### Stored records
......

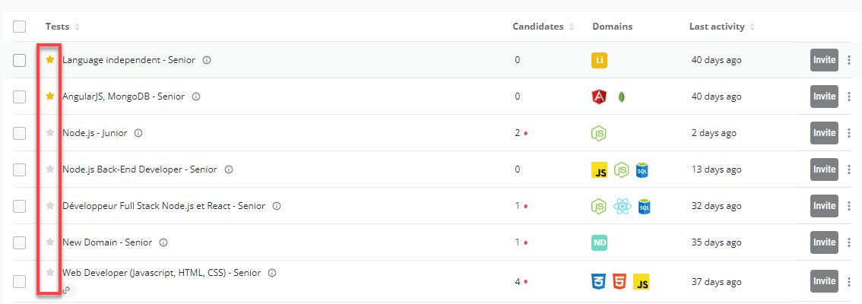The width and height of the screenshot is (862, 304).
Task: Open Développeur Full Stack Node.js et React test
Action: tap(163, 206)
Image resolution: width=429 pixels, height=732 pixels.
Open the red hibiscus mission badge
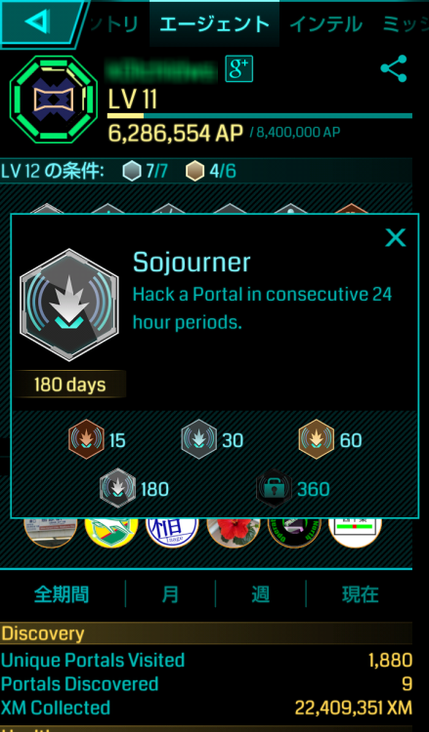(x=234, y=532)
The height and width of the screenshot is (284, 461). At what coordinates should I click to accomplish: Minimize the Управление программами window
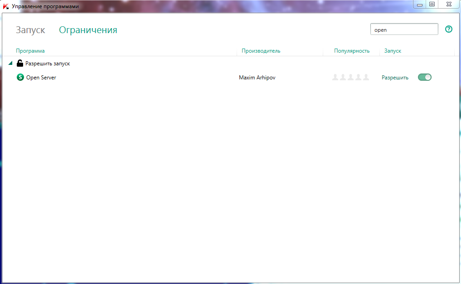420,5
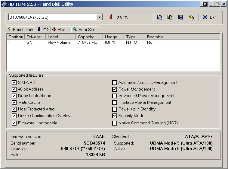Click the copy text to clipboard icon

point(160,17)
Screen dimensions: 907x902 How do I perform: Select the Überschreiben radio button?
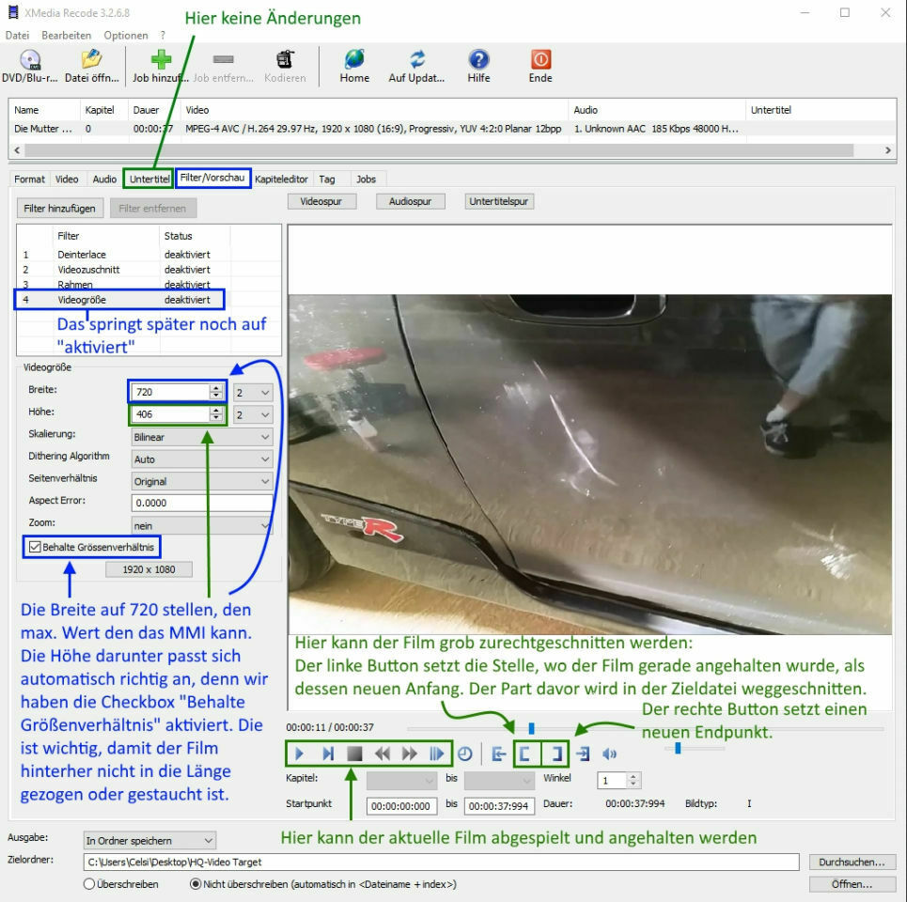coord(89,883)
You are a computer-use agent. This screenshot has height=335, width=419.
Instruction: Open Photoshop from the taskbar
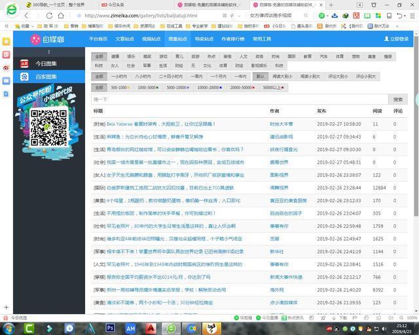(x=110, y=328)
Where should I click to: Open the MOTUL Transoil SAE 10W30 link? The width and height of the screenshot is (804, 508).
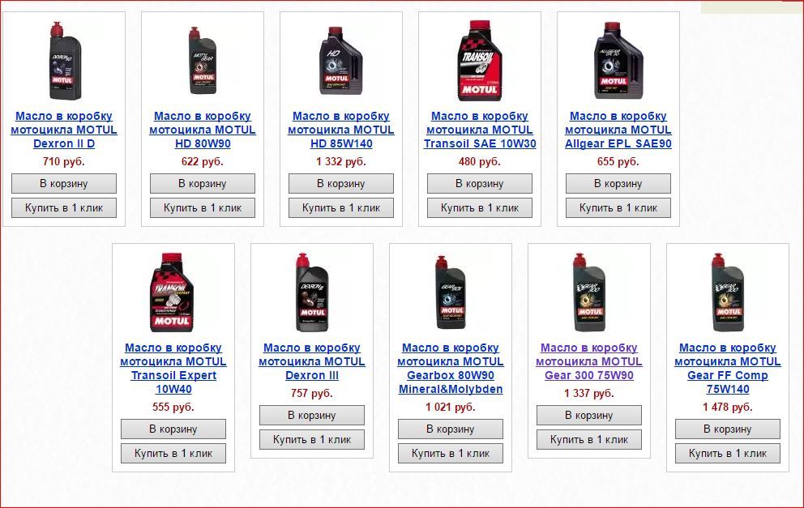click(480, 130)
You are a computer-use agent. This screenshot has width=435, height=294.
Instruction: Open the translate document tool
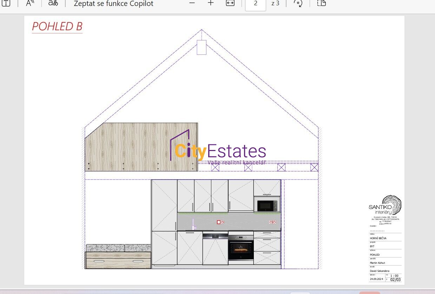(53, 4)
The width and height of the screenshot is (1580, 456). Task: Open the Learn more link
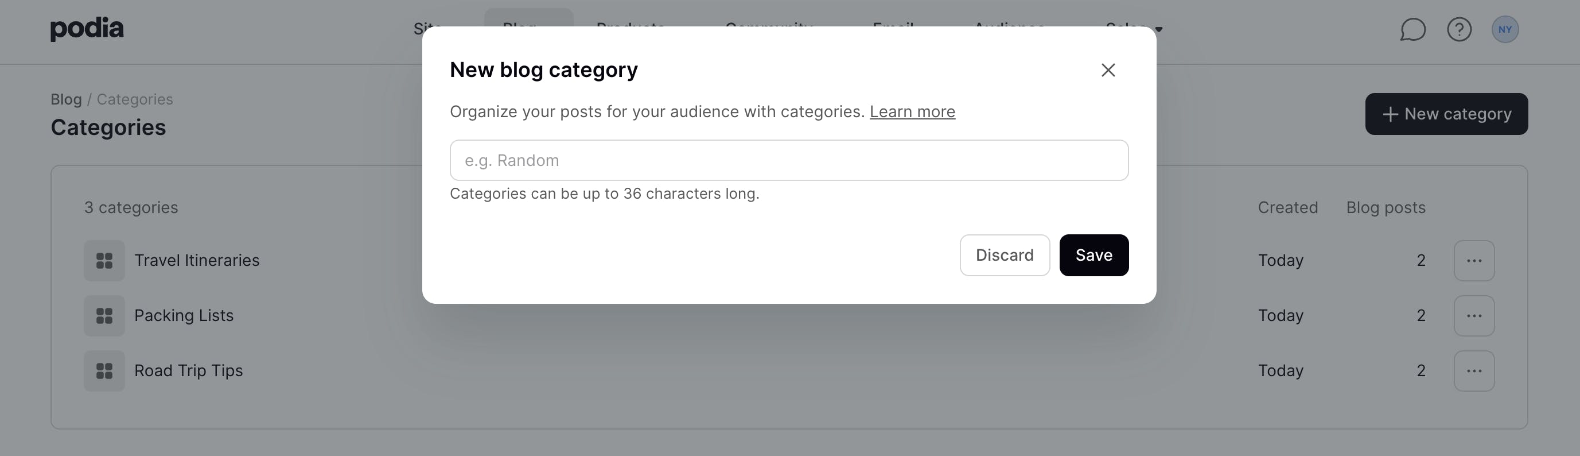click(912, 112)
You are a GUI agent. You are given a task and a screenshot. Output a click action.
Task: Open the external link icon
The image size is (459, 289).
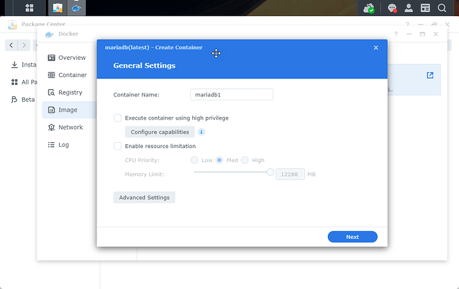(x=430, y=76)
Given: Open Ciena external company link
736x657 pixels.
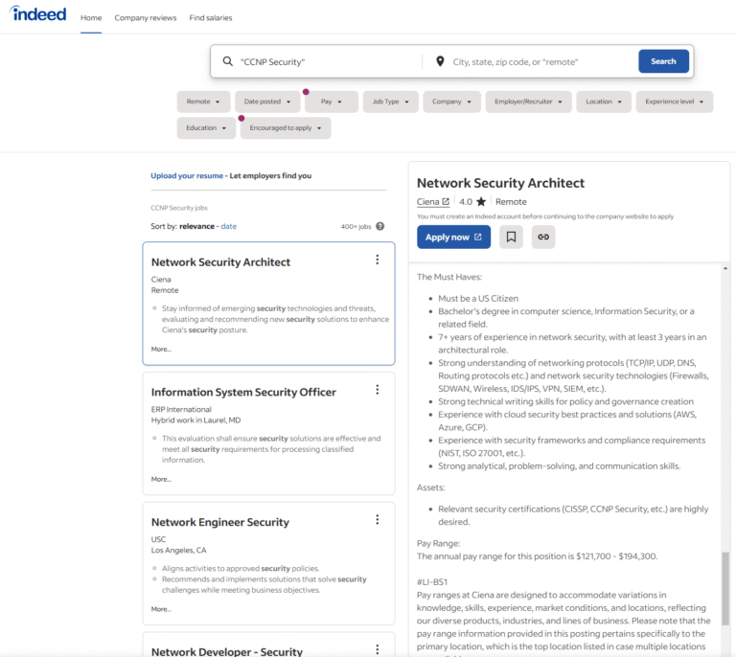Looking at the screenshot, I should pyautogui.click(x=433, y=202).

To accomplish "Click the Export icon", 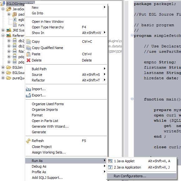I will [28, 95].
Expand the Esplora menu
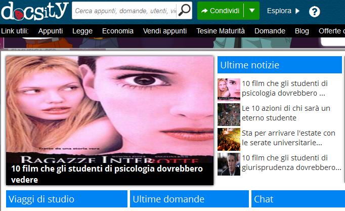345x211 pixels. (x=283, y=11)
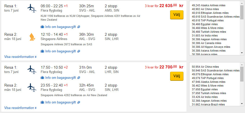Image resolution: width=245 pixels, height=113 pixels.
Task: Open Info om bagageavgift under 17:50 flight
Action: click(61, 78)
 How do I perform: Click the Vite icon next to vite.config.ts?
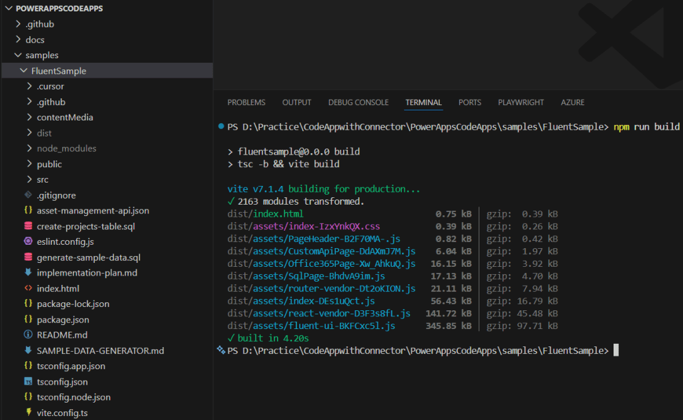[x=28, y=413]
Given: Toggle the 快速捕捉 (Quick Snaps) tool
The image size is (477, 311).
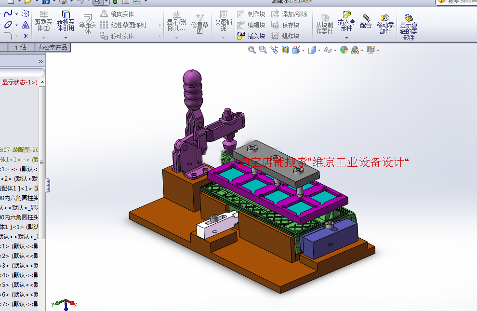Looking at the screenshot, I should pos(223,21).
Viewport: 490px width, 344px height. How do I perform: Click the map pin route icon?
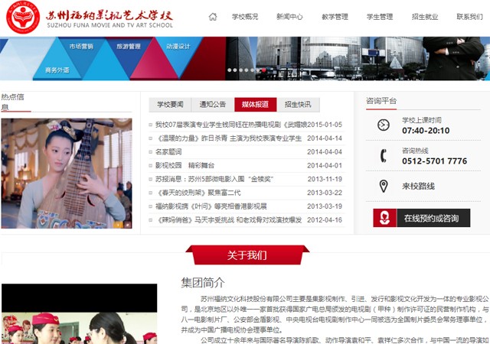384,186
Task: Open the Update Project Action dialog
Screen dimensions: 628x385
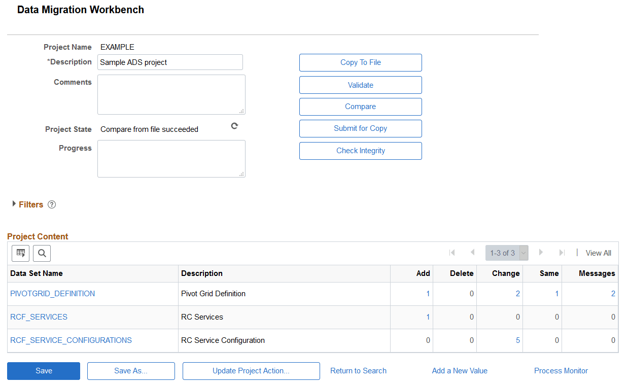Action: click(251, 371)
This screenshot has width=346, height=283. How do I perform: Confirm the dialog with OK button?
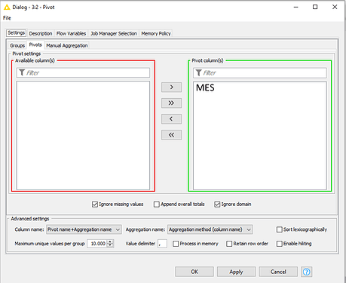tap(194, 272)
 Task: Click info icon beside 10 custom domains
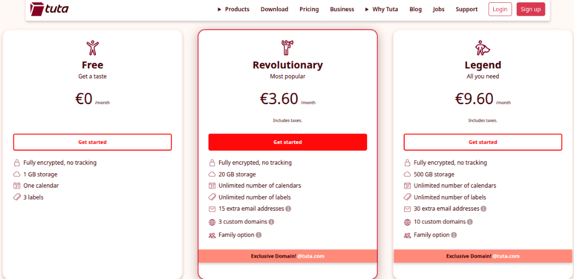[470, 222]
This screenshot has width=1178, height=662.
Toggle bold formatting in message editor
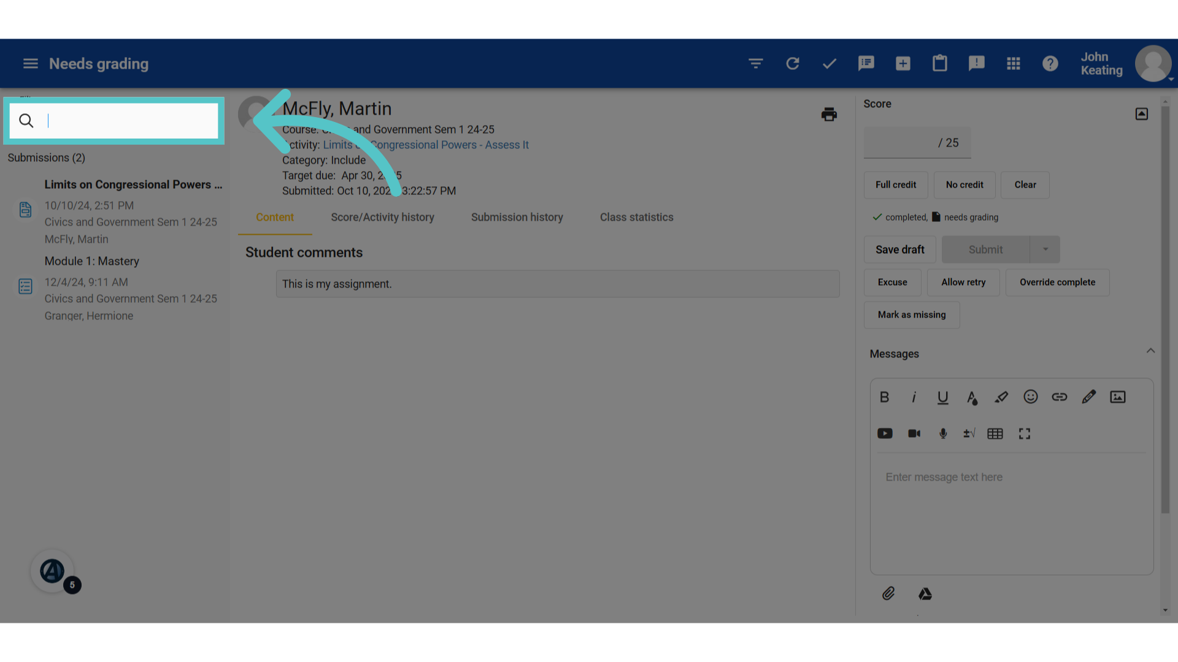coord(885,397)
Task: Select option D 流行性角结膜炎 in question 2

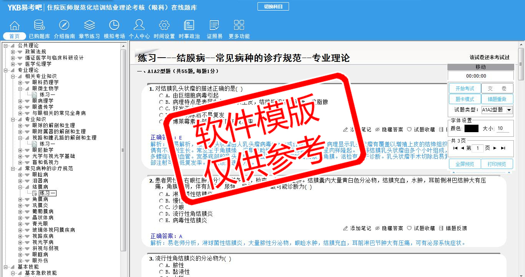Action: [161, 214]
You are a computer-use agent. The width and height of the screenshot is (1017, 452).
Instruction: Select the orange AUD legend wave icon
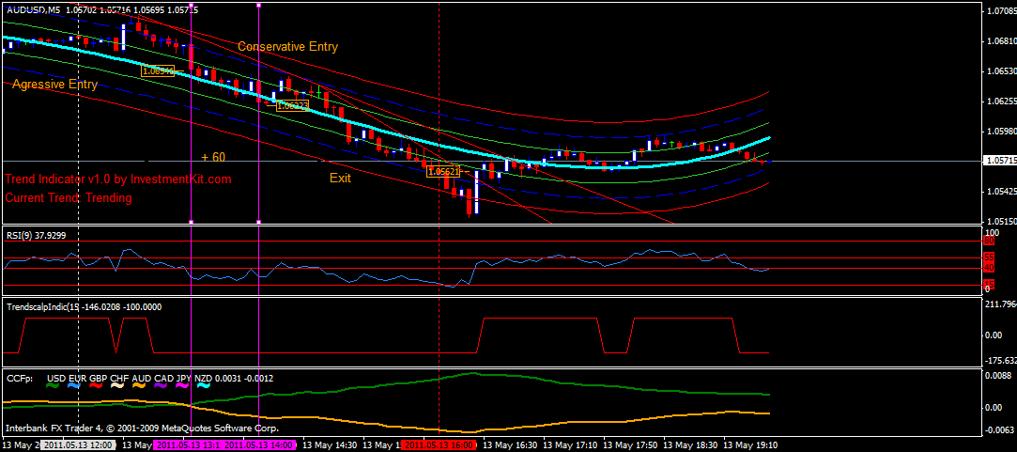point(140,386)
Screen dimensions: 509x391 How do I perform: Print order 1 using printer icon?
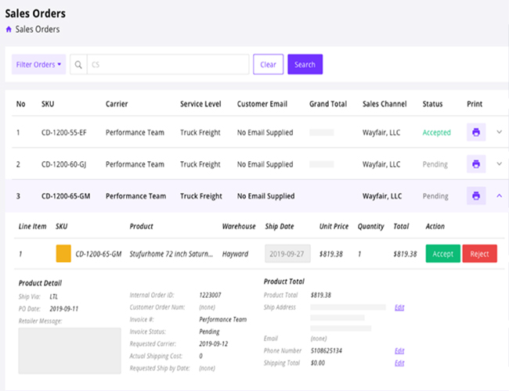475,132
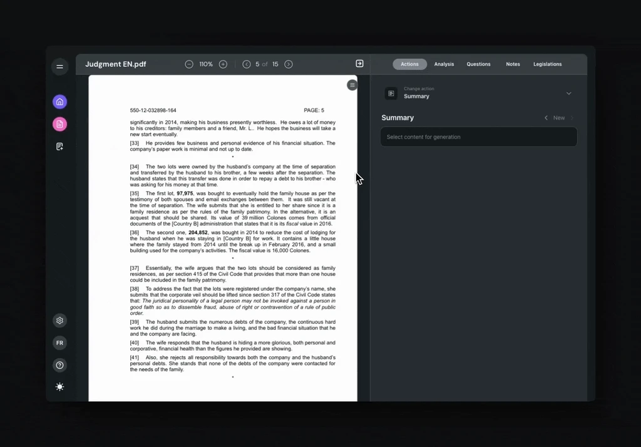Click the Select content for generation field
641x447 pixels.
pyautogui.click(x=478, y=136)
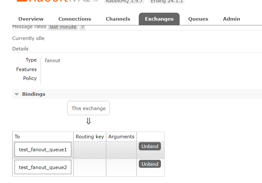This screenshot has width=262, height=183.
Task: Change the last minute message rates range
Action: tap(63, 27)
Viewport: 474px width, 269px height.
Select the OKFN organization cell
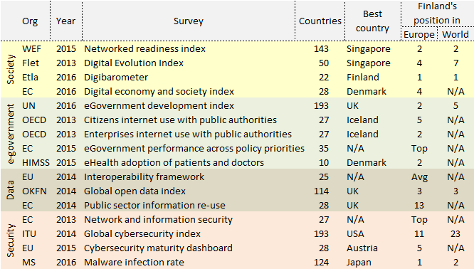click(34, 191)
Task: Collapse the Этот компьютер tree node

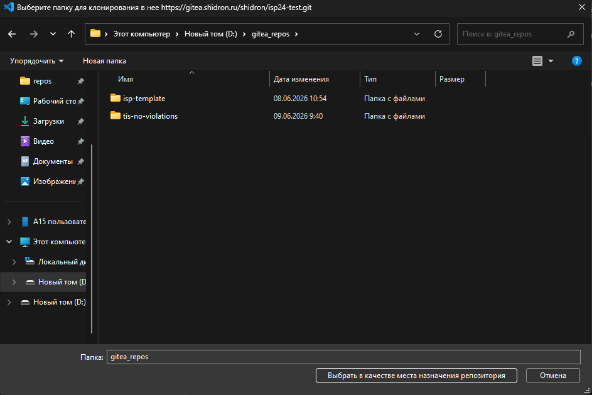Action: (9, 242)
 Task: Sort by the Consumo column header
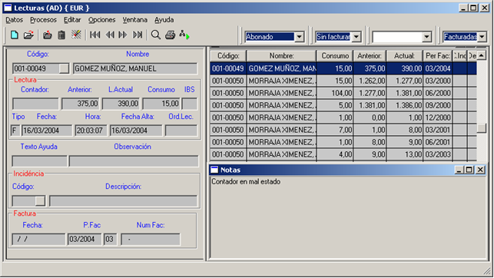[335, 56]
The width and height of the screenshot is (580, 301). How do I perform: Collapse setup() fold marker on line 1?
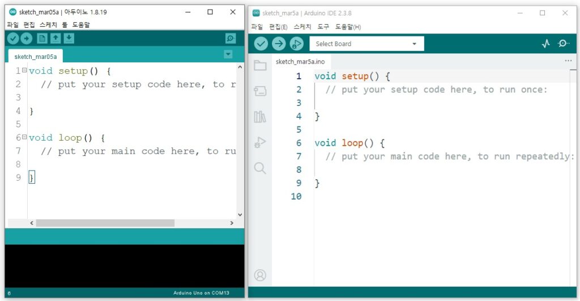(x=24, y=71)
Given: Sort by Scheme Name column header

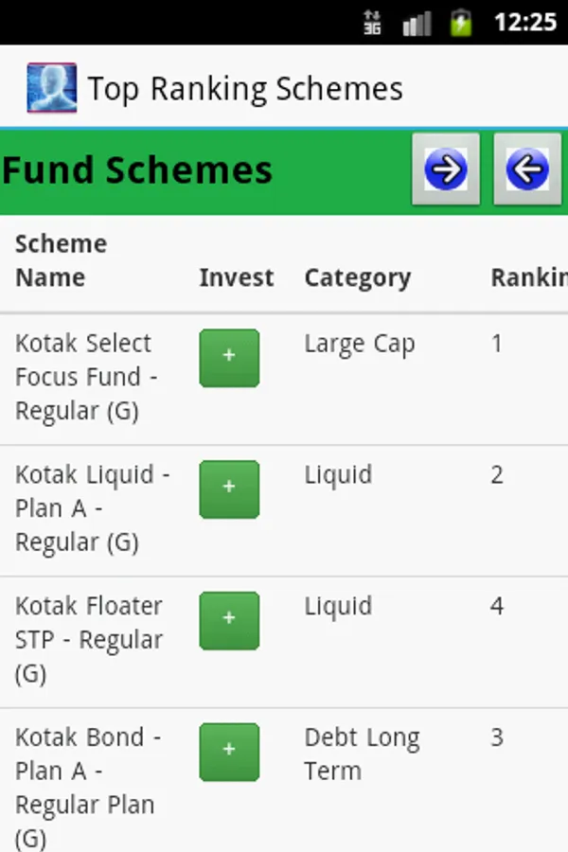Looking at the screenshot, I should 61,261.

......

### EXERCISE DESCRIPTION
For every line above that includes the word "agent", return the line.

### OUTPUT BELOW
You are a computer-use agent. This screenshot has height=335, width=419.
You are a computer-use agent. This screenshot has width=435, height=294.
You are a GUI agent. You are given a task and a screenshot. Output a click action.
You are a computer-use agent. The width and height of the screenshot is (1017, 452).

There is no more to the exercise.